File puptcrit/puptcrit.0801, message 112

To: <>
Date: Thu, 10 Jan 2008 15:56:31 -0500
Subject: Re: [Puptcrit] Audrey II puppets

Hi trish.
I got this neat re-inforcing trick from Noreen Young's puppetbuilding video.
It could be adapted to other materials than sheet foam.

When making a patterned sheet foam shape and are in need of supplemental 
structural support at an opening, add a form of wire along the rim. Just 
brush or spray some contact cement on the edge of the foam, let cure until 
tacky, place the wire form over the edge, and pinch the edges together. It 
makes a smooth rounded edge when done properly, even better if the adhesive 
does not become stiff when cured.
I personally would have a tendency to add a few strips of fabric over it for 
extra strenght.
The choice of wire (gauge and stiffness and rebound) influences the result. 
Avoid copper.
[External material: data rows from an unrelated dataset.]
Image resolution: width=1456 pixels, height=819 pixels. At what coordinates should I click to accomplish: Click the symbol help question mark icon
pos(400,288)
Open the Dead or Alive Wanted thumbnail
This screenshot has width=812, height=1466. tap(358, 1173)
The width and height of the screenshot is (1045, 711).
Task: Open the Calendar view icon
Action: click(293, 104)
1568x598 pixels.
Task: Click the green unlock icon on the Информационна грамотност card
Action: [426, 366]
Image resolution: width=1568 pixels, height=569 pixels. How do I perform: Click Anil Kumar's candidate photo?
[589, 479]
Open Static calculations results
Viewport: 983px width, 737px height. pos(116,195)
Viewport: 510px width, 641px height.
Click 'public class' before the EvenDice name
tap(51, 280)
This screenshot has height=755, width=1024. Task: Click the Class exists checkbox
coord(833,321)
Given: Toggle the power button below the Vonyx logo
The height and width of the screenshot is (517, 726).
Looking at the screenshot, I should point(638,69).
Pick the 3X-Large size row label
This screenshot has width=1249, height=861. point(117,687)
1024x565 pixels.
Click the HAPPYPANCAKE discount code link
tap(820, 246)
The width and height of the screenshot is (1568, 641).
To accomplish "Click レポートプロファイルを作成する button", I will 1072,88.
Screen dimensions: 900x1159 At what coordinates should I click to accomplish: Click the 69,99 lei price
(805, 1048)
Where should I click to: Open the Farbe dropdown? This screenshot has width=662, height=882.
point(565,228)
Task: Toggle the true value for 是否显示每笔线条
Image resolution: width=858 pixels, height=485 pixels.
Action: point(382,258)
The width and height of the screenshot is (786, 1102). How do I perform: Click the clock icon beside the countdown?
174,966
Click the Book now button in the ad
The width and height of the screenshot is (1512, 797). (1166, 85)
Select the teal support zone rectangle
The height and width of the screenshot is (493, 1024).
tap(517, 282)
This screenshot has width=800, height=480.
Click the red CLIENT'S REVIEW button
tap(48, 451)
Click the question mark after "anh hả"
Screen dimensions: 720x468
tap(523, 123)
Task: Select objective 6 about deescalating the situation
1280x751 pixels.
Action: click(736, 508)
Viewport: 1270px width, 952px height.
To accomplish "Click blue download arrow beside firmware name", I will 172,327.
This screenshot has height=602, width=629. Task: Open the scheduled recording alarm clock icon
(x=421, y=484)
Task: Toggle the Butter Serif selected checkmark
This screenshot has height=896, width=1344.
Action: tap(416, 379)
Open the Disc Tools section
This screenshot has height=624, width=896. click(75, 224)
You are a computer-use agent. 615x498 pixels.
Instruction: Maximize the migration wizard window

I tried with galvanised steel, and it was good and strong. I 
also had success with "grounding wire", which I separated from a larger 
electrical cable, found in abundance in the dumpster of a cable company's 
It behaves much more like heavy aluminum armature wire than galvanised 

I also worked as a performer in a mascot  a few times. It was built out of 
patterned foam, and to support its HUGE wide fat body shape, it had a giant 
rim at its mid bellly (inside), which was simply a metal strap, the kind 
they use to tie large shipment of boxes or piles of flat stuff onto wooden 
crates. Some of these straps have more memory than others. One should be 
VERY careful when cutting it with proper cutters, making sure one wears 
protective eyewear (impact). The strap should be dulled down with sandpaper 
and perhaps steelwool (kind of sharp edges could tear throuh foam), and it 
wouldn't be superfluous to place it in a sleeve before attaching to a puppet 
or costume. Some people save time for this by using duct tape instead, but 
as with any tape I've tried so far, it has its own limited lifespan, becomes 
gummy, and depending on where it is in the costume, the sticky could cause a 
problem, for comfort if not also for structural integrity.